» WHAT TO PRODUCE: Format the data from the line containing "Click the Aceite" through the line containing "Viewport: 572px width, 401px" as a numbered list, omitting blank lines.

» LISTING:
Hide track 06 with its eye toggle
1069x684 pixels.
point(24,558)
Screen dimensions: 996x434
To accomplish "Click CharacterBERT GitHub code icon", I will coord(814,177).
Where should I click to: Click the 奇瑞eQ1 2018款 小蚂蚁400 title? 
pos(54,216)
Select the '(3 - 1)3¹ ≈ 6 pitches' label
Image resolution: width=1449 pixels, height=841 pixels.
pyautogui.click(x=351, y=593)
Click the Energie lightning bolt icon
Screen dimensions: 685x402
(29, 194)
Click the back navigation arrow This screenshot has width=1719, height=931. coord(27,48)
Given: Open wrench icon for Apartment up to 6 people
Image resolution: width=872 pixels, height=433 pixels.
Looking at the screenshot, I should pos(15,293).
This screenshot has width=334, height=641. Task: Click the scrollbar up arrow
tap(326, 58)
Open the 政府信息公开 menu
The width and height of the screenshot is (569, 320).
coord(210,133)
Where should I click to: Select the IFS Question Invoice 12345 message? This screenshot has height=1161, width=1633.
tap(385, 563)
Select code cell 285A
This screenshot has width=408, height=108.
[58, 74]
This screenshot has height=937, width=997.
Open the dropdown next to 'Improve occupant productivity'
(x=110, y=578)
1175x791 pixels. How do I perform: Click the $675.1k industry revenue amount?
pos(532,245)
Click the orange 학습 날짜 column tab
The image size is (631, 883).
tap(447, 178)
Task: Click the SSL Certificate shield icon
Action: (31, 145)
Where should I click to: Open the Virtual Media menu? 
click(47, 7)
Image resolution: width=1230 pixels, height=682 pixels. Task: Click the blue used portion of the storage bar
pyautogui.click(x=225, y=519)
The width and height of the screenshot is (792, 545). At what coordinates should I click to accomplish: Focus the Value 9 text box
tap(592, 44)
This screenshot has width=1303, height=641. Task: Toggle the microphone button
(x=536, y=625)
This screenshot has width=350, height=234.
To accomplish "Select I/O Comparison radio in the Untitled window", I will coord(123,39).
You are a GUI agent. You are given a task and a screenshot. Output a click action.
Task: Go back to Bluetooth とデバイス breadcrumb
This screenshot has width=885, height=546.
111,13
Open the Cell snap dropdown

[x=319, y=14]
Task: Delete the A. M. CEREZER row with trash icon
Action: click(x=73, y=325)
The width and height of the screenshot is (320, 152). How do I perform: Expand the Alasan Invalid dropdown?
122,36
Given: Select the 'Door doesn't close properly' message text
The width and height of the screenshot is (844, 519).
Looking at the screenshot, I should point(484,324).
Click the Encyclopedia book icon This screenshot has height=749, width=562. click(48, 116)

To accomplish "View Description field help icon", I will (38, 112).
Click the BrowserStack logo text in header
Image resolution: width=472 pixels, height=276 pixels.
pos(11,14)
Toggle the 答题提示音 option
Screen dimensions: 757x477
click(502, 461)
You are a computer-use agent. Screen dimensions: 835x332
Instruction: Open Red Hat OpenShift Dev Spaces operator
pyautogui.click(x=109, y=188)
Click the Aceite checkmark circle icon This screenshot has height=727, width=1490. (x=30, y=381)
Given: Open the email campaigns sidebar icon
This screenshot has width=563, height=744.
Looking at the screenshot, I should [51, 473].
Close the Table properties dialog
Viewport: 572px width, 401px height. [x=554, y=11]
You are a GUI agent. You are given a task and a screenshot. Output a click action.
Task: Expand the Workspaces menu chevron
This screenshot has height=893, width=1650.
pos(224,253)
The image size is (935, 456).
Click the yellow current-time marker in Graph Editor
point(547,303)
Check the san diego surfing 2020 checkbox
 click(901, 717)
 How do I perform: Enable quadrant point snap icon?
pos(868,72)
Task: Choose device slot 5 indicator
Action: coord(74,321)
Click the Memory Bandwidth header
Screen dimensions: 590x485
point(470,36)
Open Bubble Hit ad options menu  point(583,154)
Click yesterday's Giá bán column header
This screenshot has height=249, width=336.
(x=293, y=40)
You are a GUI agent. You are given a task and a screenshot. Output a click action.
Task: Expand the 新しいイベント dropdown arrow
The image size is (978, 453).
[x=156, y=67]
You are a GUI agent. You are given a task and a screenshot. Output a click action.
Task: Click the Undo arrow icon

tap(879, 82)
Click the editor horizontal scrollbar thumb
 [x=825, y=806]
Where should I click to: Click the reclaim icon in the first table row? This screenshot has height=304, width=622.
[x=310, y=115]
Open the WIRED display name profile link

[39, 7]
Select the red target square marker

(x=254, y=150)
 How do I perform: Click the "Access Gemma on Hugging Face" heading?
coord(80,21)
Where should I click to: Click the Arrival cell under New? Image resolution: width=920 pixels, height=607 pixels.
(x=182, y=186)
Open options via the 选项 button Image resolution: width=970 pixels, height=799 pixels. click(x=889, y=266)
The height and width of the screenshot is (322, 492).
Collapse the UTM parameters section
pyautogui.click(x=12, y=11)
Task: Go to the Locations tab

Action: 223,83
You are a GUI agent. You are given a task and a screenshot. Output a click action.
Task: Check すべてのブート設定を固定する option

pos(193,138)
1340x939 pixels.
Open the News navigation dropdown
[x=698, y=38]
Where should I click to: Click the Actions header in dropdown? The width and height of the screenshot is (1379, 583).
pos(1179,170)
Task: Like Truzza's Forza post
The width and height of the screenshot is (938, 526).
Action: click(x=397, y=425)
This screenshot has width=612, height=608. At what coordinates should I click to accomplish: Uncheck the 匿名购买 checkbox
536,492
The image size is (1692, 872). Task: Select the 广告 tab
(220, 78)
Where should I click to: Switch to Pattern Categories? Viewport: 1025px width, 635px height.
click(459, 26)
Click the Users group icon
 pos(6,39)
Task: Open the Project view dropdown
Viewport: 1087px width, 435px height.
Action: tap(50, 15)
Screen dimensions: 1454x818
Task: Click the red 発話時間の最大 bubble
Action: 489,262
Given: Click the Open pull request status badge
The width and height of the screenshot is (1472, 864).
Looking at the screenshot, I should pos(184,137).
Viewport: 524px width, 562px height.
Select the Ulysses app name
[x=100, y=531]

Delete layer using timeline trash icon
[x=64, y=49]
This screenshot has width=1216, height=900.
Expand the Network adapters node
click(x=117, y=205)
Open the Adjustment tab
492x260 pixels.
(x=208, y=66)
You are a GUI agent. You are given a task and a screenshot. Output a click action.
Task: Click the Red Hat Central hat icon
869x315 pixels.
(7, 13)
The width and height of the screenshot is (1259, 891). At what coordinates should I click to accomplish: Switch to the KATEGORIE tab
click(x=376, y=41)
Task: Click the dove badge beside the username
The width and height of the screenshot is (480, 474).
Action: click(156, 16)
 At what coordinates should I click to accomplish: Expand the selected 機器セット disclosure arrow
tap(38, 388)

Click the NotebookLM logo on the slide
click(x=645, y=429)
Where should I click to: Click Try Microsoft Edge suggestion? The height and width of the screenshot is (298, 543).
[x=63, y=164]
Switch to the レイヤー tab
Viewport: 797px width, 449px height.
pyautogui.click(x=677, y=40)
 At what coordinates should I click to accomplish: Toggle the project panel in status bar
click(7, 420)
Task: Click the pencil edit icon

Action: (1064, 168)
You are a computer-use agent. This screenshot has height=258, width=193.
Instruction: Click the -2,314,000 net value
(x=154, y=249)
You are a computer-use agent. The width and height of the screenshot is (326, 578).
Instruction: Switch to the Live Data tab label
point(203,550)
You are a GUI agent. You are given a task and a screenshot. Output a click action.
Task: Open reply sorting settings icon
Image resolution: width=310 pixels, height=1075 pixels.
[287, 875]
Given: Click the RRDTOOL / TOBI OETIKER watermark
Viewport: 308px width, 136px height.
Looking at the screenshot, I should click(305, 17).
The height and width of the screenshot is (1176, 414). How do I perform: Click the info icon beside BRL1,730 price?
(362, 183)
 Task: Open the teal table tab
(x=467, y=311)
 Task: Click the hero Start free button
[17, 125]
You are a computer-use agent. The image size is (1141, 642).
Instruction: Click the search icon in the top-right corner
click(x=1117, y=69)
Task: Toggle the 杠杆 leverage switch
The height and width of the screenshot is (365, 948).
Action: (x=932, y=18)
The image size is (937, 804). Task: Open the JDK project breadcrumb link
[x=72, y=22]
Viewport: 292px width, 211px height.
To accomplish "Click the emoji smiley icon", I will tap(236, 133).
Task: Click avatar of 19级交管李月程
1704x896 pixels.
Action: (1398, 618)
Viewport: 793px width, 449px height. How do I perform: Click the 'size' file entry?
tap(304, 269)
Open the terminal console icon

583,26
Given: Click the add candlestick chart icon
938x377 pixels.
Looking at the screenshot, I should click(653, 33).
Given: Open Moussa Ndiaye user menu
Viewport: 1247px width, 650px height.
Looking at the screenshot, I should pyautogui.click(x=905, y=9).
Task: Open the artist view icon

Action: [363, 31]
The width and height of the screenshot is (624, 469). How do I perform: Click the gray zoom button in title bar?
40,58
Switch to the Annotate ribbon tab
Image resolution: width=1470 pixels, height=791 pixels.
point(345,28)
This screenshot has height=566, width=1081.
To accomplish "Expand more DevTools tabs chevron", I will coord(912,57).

» RESPONSE TO THE EXERCISE:
1. Click the Aceite checkmark circle icon This screenshot has height=727, width=1490. (x=30, y=381)
2. Given: Open the email campaigns sidebar icon
3. This screenshot has width=563, height=744.
4. Looking at the screenshot, I should [51, 473].
5. Close the Table properties dialog
6. Viewport: 572px width, 401px height. [x=554, y=11]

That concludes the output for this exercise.